O conformismo referido por aquele autor parece traduzir-se também nos altos valores de satisfação relativamente à escola encontrados em dois estudos de âmbito nacional, intitulados ?Jovens Portugueses de Hoje?, conduzidos por Manuel Villaverde Cabral e José Machado Pais, em 1987 e 1997. Isto, porque esses altos níveis de satisfação contrastam com os elevados índices de insucesso e de abandono escolar. Como se explica esta contradição?

Eu diria que é mais um contraste do que propriamente uma contradição. Penso que a explicação pode ser encontrada no facto de a escola já ter entrado de tal forma na vida de cada um que os jovens já não idealizam a educação sem ela. E eu constato isso mesmo na experiência quotidiana com os meus alunos. Há um livro de Ivan Illich, intitulado ?Educação sem escola?, que eu costumo dar a ler aos meus alunos. E é curioso verificar que quando eles o comentam não concebem como é possível alguém imaginar a vida sem a presença da instituição escolar?
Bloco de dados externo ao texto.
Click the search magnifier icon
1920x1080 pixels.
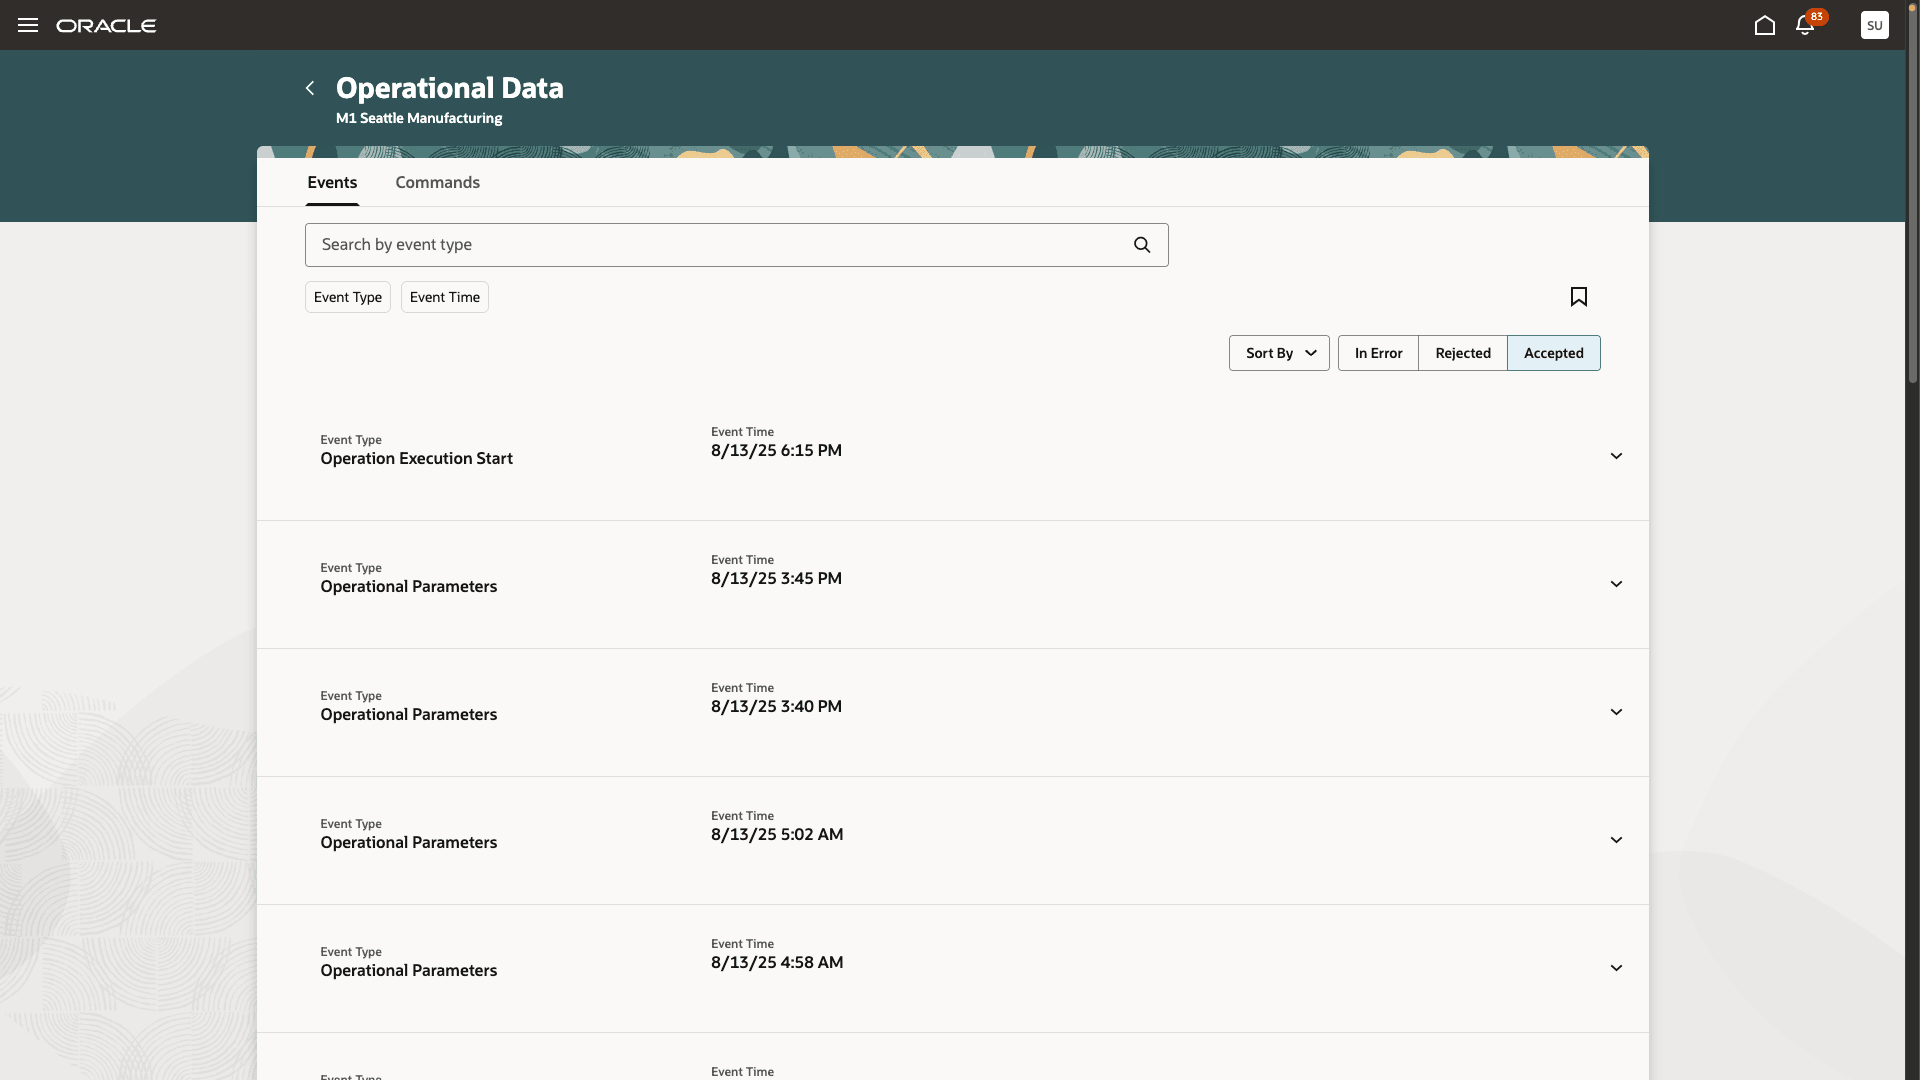tap(1141, 244)
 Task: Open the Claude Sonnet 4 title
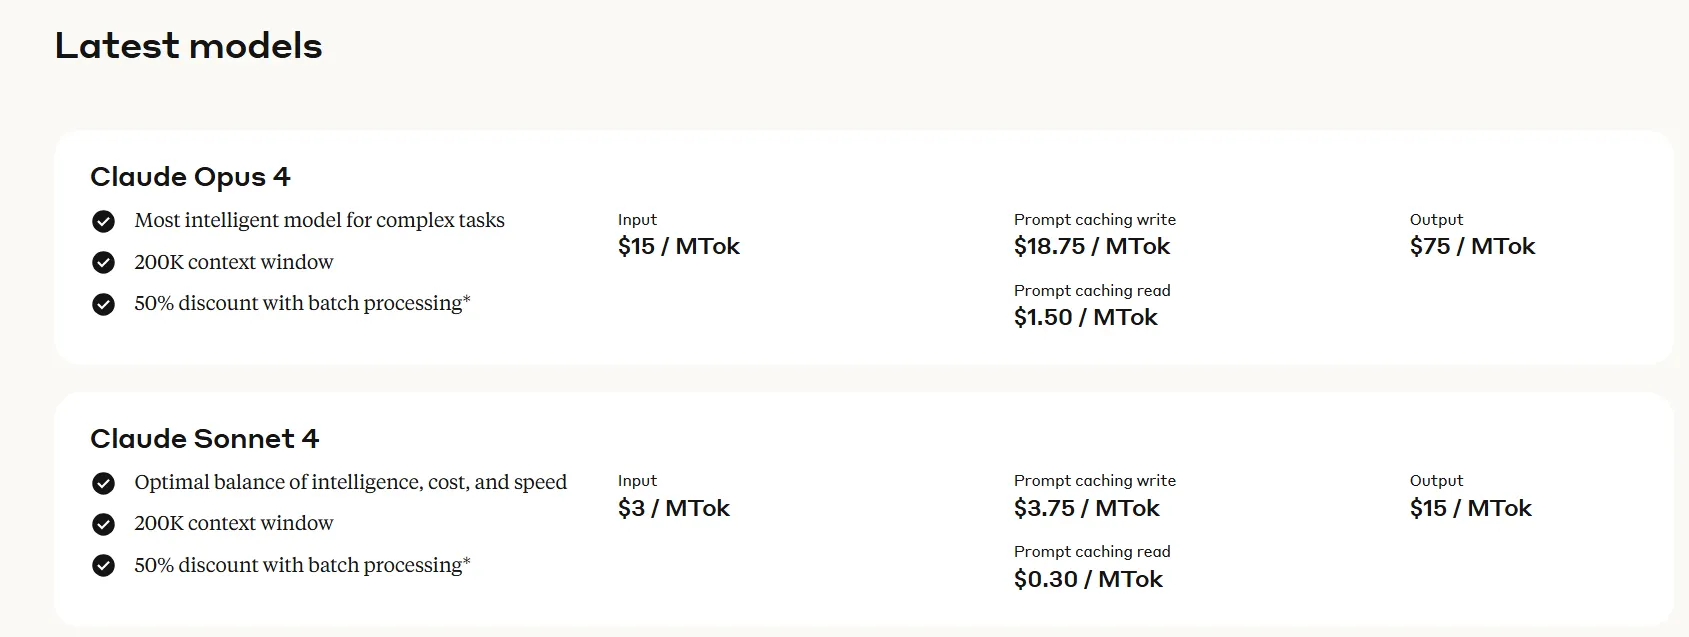(x=204, y=439)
Não se imagina, portanto, a possibilidade de uma educação informal?

Exactamente. O peso da educação formal é hoje muito maior e mais reconhecido do que o da educação informal. Ler um livro, ir ao cinema ou participar num debate não é visto como um acto de aprendizagem. Estamos numa sociedade onde todo o saber reside e se legitima na escola. E quando perguntamos aos jovens a razão que os leva a frequentá-la, uma das respostas mais comuns é "para arranjar um bom emprego?. Ou seja, hoje a escola não é tanto valorizada enquanto instituição de saber, onde se pode conhecer e aprender mais, mas como algo que irá ter efeito na vida futura e permitir ganhar mais dinheiro. E isto é terrível para a escola, porque já nem sequer se questiona o seu valor.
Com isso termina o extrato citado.